- **Task directions**
Word for word, restate every entry that follows.

- **Entries provided**

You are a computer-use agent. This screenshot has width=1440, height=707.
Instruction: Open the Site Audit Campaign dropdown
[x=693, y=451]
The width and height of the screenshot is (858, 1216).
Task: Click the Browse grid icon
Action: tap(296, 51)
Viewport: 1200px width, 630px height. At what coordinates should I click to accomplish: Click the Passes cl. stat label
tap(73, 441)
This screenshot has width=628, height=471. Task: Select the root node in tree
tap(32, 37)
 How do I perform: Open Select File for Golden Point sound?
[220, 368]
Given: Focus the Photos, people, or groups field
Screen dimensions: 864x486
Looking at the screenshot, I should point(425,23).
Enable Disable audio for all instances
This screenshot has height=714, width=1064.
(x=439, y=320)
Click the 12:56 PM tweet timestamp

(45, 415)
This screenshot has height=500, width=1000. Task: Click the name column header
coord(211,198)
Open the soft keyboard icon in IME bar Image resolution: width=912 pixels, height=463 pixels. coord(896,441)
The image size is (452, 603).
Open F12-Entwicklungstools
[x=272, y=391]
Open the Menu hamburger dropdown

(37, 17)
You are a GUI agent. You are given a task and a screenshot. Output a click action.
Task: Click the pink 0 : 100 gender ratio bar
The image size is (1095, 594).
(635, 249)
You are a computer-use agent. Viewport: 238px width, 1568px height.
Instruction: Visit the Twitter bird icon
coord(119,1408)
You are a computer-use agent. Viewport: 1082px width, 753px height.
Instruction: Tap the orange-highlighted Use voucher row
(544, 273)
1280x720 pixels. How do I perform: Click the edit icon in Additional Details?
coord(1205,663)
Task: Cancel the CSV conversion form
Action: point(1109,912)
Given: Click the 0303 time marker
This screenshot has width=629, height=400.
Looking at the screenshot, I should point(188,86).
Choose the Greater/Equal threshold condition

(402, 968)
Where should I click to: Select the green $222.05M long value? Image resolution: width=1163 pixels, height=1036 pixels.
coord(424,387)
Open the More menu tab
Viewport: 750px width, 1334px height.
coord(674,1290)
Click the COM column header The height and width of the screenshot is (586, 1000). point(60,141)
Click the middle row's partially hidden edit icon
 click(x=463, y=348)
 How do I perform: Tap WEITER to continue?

- **Written answer**
You are a computer-use agent. This screenshot has width=1440, height=707.
Instruction: Open the Site Audit Campaign dropdown
[x=693, y=451]
The width and height of the screenshot is (858, 1216).
Task: Click the Browse grid icon
Action: tap(296, 51)
Viewport: 1200px width, 630px height. At what coordinates should I click to accomplish: Click the Passes cl. stat label
tap(73, 441)
This screenshot has width=628, height=471. Task: Select the root node in tree
tap(32, 37)
 How do I perform: Open Select File for Golden Point sound?
[220, 368]
Given: Focus the Photos, people, or groups field
Screen dimensions: 864x486
Looking at the screenshot, I should point(425,23).
Enable Disable audio for all instances
This screenshot has height=714, width=1064.
(x=439, y=320)
Click the 12:56 PM tweet timestamp

(45, 415)
This screenshot has height=500, width=1000. Task: Click the name column header
coord(211,198)
Open the soft keyboard icon in IME bar Image resolution: width=912 pixels, height=463 pixels. coord(896,441)
The image size is (452, 603).
Open F12-Entwicklungstools
[x=272, y=391]
Open the Menu hamburger dropdown

(37, 17)
You are a GUI agent. You are given a task and a screenshot. Output a click action.
Task: Click the pink 0 : 100 gender ratio bar
The image size is (1095, 594).
(635, 249)
You are a computer-use agent. Viewport: 238px width, 1568px height.
Instruction: Visit the Twitter bird icon
coord(119,1408)
You are a computer-use agent. Viewport: 1082px width, 753px height.
Instruction: Tap the orange-highlighted Use voucher row
(544, 273)
1280x720 pixels. How do I perform: Click the edit icon in Additional Details?
coord(1205,663)
Task: Cancel the CSV conversion form
Action: point(1109,912)
Given: Click the 0303 time marker
This screenshot has width=629, height=400.
Looking at the screenshot, I should point(188,86).
Choose the Greater/Equal threshold condition

(402, 968)
Where should I click to: Select the green $222.05M long value? Image resolution: width=1163 pixels, height=1036 pixels.
coord(424,387)
Open the More menu tab
Viewport: 750px width, 1334px height.
coord(674,1290)
Click the COM column header The height and width of the screenshot is (586, 1000). point(60,141)
Click the middle row's partially hidden edit icon
 click(x=463, y=348)
 How do I perform: Tap WEITER to continue?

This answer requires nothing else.